TASK INSTRUCTIONS >>
Exactly the lines from the opening of the data through the line containing "You are a computer-use agent. The" should be reproduced, please, with nothing added.

DATA SUPPLIED >>
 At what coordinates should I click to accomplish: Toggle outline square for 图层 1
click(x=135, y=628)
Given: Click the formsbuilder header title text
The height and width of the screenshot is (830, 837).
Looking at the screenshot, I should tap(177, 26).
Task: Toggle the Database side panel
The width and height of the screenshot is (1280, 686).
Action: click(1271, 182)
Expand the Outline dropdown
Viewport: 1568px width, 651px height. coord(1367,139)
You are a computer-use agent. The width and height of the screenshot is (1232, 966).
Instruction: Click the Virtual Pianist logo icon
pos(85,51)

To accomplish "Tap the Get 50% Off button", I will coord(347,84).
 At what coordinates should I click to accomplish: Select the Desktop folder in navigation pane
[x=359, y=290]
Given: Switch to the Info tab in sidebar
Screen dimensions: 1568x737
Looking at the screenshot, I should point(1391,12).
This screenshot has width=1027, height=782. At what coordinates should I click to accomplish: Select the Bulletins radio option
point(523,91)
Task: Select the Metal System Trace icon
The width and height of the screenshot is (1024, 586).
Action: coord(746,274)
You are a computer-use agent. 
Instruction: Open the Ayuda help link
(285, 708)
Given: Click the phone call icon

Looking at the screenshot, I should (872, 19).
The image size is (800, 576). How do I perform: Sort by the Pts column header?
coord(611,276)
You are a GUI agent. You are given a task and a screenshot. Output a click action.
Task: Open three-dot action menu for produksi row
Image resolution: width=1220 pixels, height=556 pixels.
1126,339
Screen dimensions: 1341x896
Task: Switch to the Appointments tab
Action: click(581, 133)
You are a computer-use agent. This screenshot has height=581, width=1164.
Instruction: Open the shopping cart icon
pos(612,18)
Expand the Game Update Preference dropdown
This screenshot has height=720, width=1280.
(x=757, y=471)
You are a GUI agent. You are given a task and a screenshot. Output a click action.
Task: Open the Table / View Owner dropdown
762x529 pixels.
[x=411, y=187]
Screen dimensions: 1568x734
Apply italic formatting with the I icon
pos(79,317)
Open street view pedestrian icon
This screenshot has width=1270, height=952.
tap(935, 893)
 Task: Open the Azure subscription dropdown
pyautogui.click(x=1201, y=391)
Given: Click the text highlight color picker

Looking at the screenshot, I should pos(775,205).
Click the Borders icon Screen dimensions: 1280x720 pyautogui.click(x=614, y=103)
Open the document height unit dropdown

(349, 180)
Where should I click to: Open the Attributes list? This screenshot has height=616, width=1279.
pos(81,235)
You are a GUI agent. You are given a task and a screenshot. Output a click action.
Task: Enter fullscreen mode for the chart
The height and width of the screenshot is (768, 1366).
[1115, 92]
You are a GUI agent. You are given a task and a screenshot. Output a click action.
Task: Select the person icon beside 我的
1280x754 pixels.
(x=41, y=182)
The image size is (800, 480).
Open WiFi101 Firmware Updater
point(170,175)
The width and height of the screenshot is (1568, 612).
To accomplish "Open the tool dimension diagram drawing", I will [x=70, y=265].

RESPONSE TO THE TASK >>
 At what coordinates should I click to accomplish: Toggle outline square for 图层 1
click(x=135, y=628)
Given: Click the formsbuilder header title text
The height and width of the screenshot is (830, 837).
Looking at the screenshot, I should tap(177, 26).
Task: Toggle the Database side panel
The width and height of the screenshot is (1280, 686).
Action: click(1271, 182)
Expand the Outline dropdown
Viewport: 1568px width, 651px height. coord(1367,139)
You are a computer-use agent. The width and height of the screenshot is (1232, 966).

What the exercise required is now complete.